Menyerang Shikigami secara tiba-tiba itu curang! Itu tidak boleh!"
BAM! BAM! BAM!
BAM!
Terdengar suara Soya
yang mengamuk dari pintu masuk yang entah sejak kapan sudah terkunci.
Astaga! Astaga!
Astaga!
"Soya, kamu!
Ini asrama pria, tahu!?"
"Terus
kenapa!? Sakura-chan
kan tinggal di sebelah!"
Aku tidak
bisa membantah kalau dia mengatakan itu... atau lebih tepatnya, Soya, hentikan
memukul pintu itu! Itu mengganggu tetangga!
"Nah,
Kakak. Aku akan mencuci piring, jadi kamu mandi saja."
"Kenapa
kamu bisa dengan tenang menganggap Soya tidak ada...?"
Saat aku
gemetar ketakutan.
Ponsel
yang dayanya sudah menyala memberi tahu adanya email masuk secara beruntun.
"Hei,
Haruhisa.
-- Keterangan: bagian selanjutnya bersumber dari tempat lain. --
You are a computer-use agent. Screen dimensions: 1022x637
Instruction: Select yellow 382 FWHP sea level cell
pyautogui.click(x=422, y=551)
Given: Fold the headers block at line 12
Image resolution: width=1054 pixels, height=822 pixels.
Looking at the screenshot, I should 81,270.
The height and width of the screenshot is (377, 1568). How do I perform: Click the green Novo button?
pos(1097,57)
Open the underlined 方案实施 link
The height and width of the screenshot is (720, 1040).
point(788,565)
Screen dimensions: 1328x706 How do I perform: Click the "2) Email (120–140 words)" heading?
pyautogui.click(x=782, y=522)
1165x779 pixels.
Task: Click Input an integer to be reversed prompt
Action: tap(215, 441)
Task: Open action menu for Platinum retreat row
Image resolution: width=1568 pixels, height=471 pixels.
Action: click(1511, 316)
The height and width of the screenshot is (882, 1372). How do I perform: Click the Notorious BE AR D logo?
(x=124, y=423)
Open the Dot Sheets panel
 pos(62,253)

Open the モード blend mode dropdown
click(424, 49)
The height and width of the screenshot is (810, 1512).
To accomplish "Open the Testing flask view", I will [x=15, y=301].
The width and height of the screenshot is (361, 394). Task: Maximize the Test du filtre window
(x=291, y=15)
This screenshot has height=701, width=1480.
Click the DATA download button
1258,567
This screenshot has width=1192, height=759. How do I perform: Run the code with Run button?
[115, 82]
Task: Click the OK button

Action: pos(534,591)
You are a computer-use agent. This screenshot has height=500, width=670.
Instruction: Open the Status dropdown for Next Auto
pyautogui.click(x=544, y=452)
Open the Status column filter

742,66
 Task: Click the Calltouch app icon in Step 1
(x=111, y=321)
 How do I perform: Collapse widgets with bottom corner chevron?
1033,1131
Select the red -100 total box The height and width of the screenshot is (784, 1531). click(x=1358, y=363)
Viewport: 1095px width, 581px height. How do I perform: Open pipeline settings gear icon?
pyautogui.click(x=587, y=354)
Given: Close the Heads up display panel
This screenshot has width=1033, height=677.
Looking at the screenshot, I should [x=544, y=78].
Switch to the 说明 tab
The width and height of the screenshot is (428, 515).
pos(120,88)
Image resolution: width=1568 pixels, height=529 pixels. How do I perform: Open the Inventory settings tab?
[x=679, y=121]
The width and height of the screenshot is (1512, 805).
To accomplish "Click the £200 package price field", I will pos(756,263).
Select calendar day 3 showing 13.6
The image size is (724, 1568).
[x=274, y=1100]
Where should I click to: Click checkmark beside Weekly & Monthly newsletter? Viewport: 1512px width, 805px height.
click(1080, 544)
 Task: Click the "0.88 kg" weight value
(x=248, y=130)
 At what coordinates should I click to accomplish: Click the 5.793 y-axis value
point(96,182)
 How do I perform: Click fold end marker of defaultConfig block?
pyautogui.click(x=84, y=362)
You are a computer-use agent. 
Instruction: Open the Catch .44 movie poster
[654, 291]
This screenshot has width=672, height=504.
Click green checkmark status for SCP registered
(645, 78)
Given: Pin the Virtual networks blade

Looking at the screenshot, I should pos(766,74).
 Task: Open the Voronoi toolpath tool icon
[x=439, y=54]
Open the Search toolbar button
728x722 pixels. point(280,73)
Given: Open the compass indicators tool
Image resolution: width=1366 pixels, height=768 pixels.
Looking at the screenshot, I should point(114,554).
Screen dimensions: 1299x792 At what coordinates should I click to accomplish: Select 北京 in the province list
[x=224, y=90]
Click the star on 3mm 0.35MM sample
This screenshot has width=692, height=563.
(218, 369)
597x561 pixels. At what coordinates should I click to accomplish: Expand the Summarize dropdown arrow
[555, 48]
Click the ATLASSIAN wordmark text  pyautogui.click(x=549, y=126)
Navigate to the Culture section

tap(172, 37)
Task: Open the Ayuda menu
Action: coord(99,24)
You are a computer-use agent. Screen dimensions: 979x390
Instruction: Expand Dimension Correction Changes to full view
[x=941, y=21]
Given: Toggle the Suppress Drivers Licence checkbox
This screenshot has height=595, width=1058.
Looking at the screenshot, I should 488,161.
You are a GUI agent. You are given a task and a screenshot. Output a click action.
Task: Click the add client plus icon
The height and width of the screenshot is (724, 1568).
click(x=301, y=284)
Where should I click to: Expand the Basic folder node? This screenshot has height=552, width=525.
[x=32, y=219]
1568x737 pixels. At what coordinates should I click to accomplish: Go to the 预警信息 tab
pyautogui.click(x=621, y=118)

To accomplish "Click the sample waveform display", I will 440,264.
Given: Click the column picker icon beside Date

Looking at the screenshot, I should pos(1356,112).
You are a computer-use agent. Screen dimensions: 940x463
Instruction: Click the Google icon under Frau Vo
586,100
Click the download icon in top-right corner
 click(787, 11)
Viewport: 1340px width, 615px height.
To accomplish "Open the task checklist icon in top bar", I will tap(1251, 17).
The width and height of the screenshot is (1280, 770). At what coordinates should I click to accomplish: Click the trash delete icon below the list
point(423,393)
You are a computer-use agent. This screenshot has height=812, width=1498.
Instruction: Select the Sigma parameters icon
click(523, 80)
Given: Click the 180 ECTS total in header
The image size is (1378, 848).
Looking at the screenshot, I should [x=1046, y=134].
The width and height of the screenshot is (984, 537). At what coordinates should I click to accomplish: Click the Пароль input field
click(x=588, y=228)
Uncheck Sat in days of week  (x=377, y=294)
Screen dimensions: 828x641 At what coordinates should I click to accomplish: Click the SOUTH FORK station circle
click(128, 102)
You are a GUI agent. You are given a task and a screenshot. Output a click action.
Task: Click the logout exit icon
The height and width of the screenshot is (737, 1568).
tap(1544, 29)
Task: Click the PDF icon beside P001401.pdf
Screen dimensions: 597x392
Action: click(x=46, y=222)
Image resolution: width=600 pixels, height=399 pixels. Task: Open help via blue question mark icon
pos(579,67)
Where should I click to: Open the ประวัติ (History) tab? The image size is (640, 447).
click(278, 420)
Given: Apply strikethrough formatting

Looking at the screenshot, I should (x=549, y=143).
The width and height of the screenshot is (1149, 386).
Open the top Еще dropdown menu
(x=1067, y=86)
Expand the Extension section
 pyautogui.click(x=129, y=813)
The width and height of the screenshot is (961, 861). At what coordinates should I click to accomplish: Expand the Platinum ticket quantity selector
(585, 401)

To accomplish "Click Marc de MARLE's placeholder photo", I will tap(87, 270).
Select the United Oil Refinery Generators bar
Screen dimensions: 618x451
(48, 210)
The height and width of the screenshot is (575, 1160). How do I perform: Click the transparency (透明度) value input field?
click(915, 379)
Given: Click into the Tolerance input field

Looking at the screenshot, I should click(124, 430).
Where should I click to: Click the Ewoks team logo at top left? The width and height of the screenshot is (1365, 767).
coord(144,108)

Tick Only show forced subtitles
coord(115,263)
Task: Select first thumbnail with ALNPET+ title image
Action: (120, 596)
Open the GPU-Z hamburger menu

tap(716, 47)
Berhenti bertingkah."
"Mengunci
Misaki-chan di luar, apa kamu punya burung? Apa kamu benar-benar Lolicon?"
"...Aku
akan membunuhmu. Dasar bajingan masturbasi di depan umum."
Ancaman
pembunuhan datang dari para pria di asrama yang sedang menikmati liburan
mereka!
"....Aku
ingin kembali ke rumah sakit."
Hari-hariku
sebagai Exorcist tidak memberiku waktu istirahat, baik saat bekerja maupun
dalam kehidupan sehari-hari.
Ada banyak hal
yang mengganjal tentang kasus Lolicon Slayer dan kutukan Climax Exorcism.
Namun, yah.
"Aduh,
sampai kapan sih kamu mau ribut di depan pintu, dasar wanita bodoh!! Apa perlu
aku taburi garam dengan sekuat tenaga!"
Melihat sosok adik perempuanku yang lucu dan bersemangat, aku memutuskan untuk merasa puas untuk saat ini, berpikir, Ya sudahlah.